Vinte e cinco juízes que atuam na formação de magistrados e servidores da Justiça Estadual e Federal participam de curso na Escola Nacional de Formação e Aperfeiçoamento de Magistrados (Enfam) em parceria com o Centro de Estudos Judiciários do Conselho da Justiça Federal (CEJ/CJF), Escola Nacional da Magistratura da França (ENM) e Embaixada francesa.

A abertura do curso “Formação de Formadores” foi realizada pelos ministros João Otávio de Noronha, diretor-geral da Enfam, e Humberto Martins, diretor do CEJ/CJF e corregedor da Justiça Federal.

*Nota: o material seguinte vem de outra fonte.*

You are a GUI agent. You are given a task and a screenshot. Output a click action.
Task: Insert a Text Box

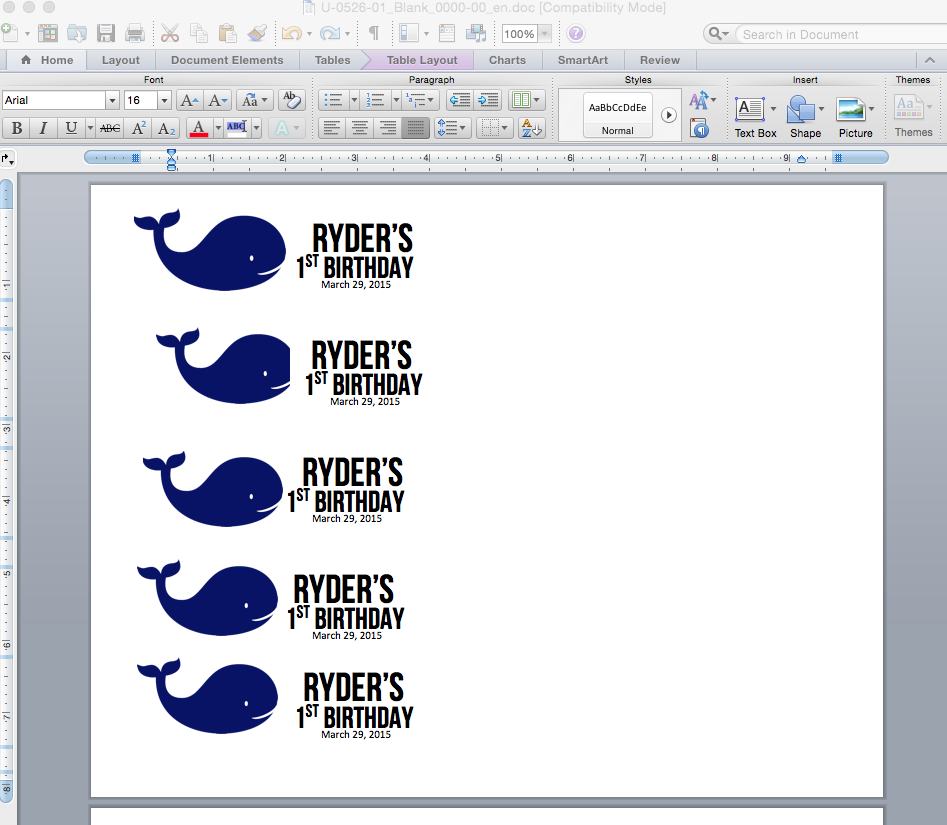point(755,118)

Os ministros deram as boas-vindas aos participantes e às professoras francesas Chantal Baron e Emmanuelle Leboucher-Cabelguenne.

A decisão do ministro Francisco Falcão, presidente do Superior Tribunal de Justiça, de vetar o pagamento, pelo tribunal, de passagens e diárias para as duas professoras não impediu a realização do evento. O curso começou nesta segunda-feira (29) e seguirá até a próxima sexta-feira (3).

Falcão afirmou desconhecer que as despesas com a viagem das duas magistradas francesas haviam sido autorizadas pelo antecessor, ministro Felix Fischer.

Falcão disse que só tomou conhecimento dessa viagem por causa da greve da Air France. Como as professoras não puderam embarcar pela companhia de aviação francesa, uma assessora da presidência do STJ pediu autorização ao presidente para que fossem compradas passagens da British Airways, pedido negado por Falcão, que manteve o veto.

A Enfam informou que a Air France relocou as duas professoras em voos de outra companhia aérea.

Na abertura do curso, Noronha afirmou que o modelo de ensino francês é o que mais se amolda ao sistema brasileiro. “É um curso para professores que vão formar outros professores da magistratura”, sintetizou.

Humberto Martins destacou a excelência da escola francesa no repasse de conhecimento de qualidade para o juiz brasileiro.

A Enfam atribui a parceria com a ENM à “a reconhecida excelência da escola francesa na formação de magistrados e pelas experiências bem-sucedidas na realização de cursos de formação de formadores”.

O conteúdo programático do curso foi definido pelas instituições parceiras.